== Segment start ==

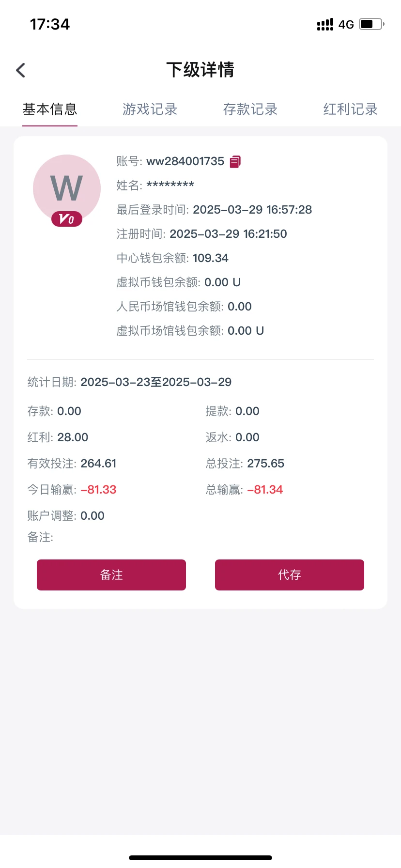Tap the W avatar picture

[67, 187]
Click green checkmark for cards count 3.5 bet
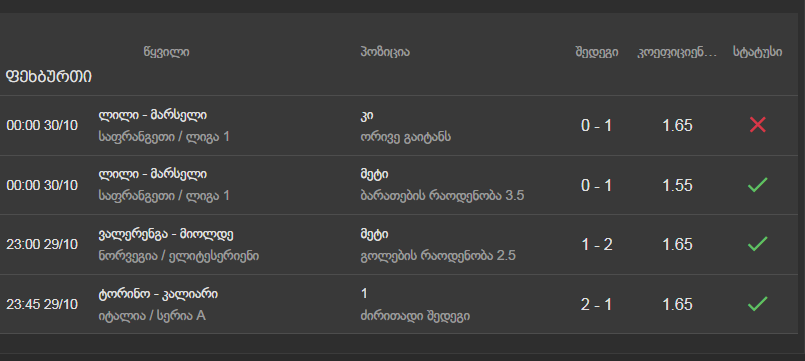Screen dimensions: 805x361 (x=757, y=184)
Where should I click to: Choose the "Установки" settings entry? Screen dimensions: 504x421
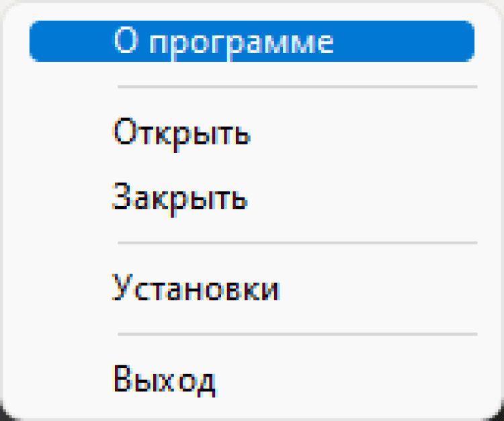(x=196, y=289)
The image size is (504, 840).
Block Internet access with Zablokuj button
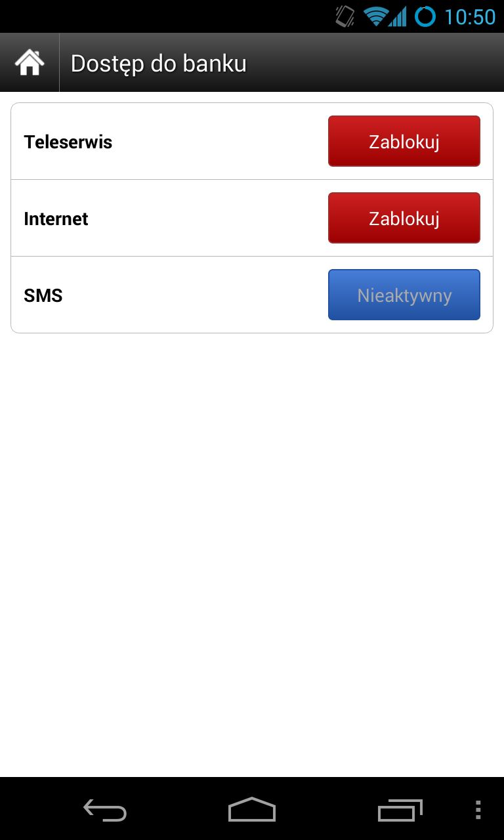coord(404,218)
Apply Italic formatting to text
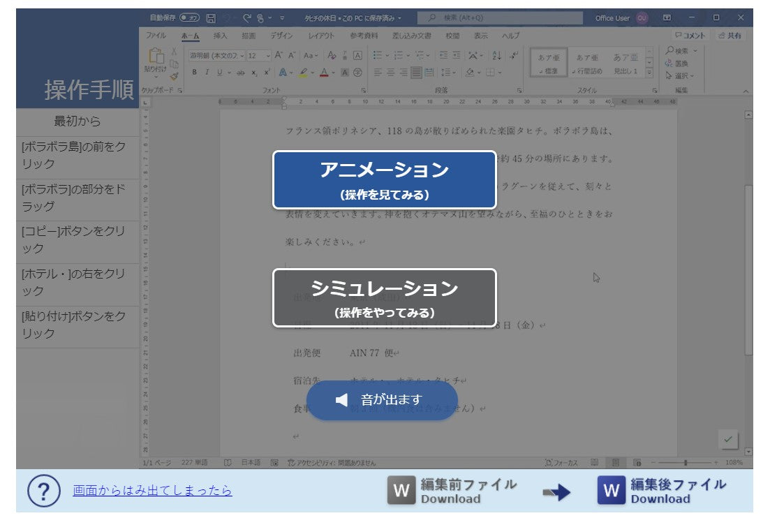Screen dimensions: 777x532 point(207,72)
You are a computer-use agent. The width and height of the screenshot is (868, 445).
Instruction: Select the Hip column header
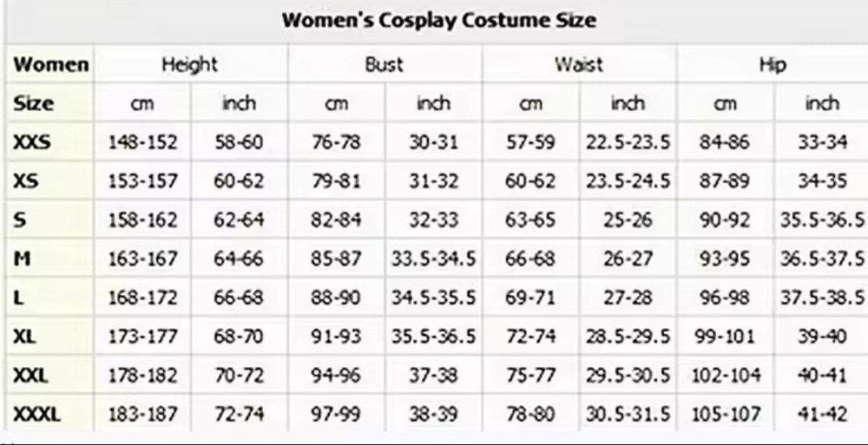[x=772, y=64]
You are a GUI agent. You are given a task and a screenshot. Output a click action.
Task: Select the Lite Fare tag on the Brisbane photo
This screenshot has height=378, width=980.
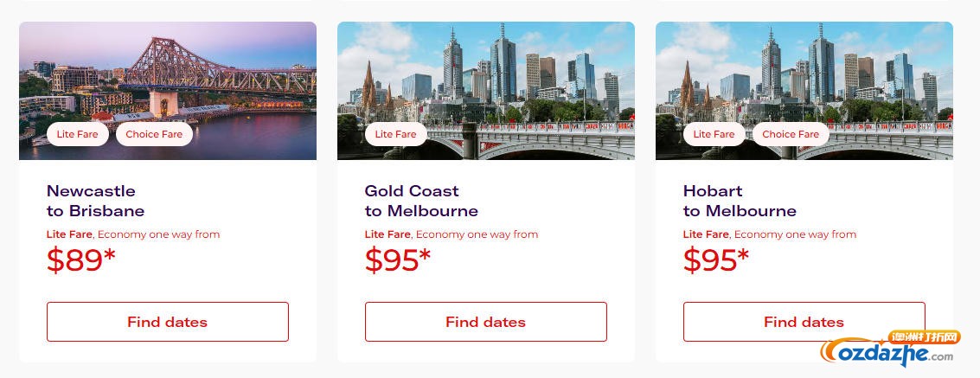[78, 134]
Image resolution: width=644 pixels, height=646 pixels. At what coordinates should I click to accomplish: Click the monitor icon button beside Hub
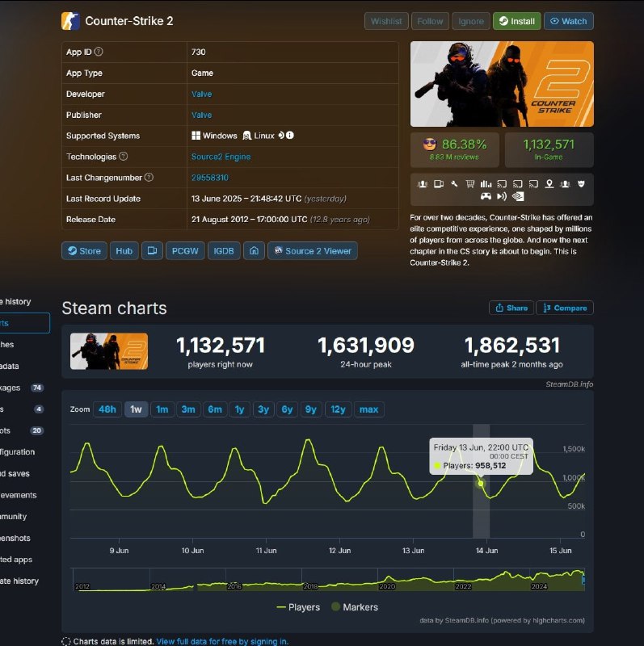coord(152,251)
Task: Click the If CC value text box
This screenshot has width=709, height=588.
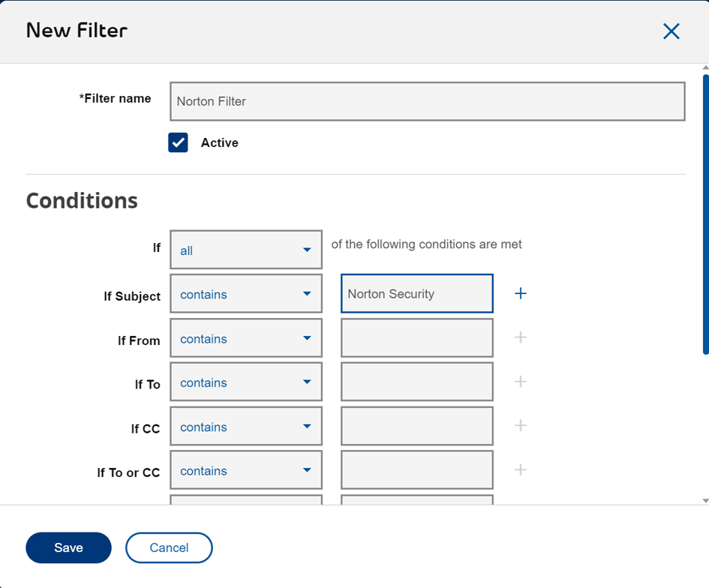Action: [416, 427]
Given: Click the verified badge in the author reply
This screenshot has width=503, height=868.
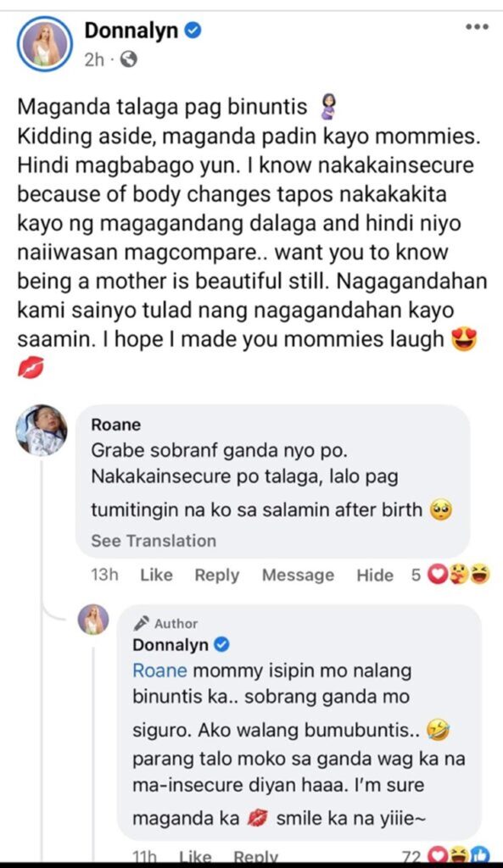Looking at the screenshot, I should 221,644.
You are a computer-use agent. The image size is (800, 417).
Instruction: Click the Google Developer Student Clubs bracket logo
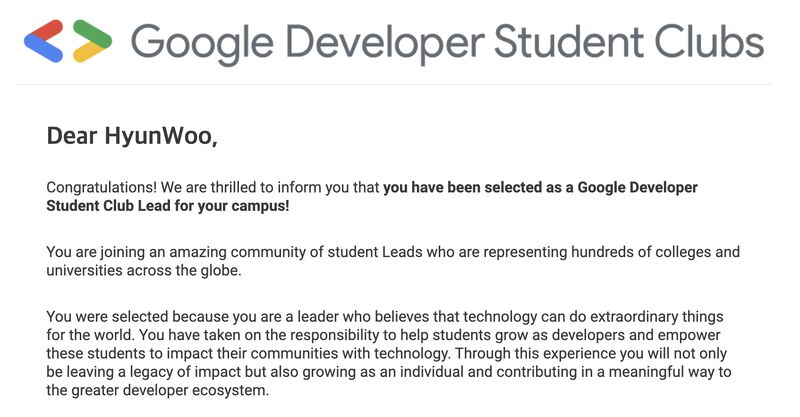[x=68, y=41]
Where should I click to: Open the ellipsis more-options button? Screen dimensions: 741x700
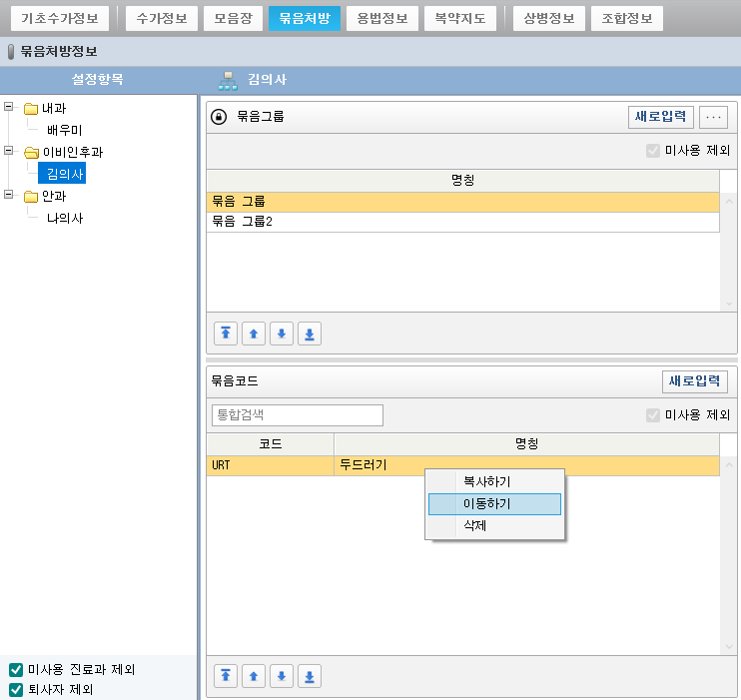pyautogui.click(x=713, y=117)
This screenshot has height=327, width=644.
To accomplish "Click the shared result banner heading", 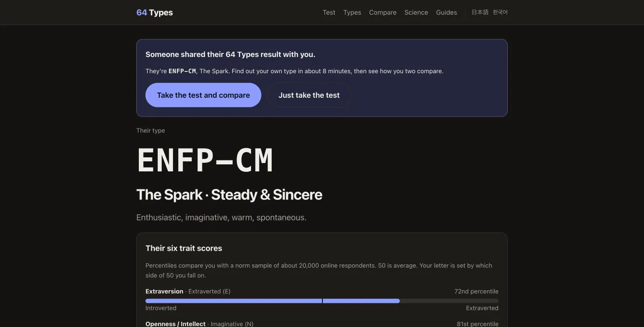I will click(230, 54).
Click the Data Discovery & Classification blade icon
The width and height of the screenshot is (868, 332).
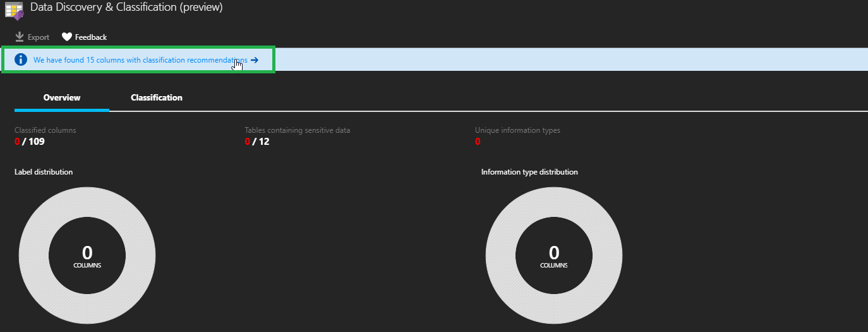14,10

== Segment end ==

# Exercise instructions
Report every line of the material above in which "computer" appears.

# Exercise result
You are a computer-use agent. The width and height of the screenshot is (868, 445).
You are a computer-use agent. The image size is (800, 417).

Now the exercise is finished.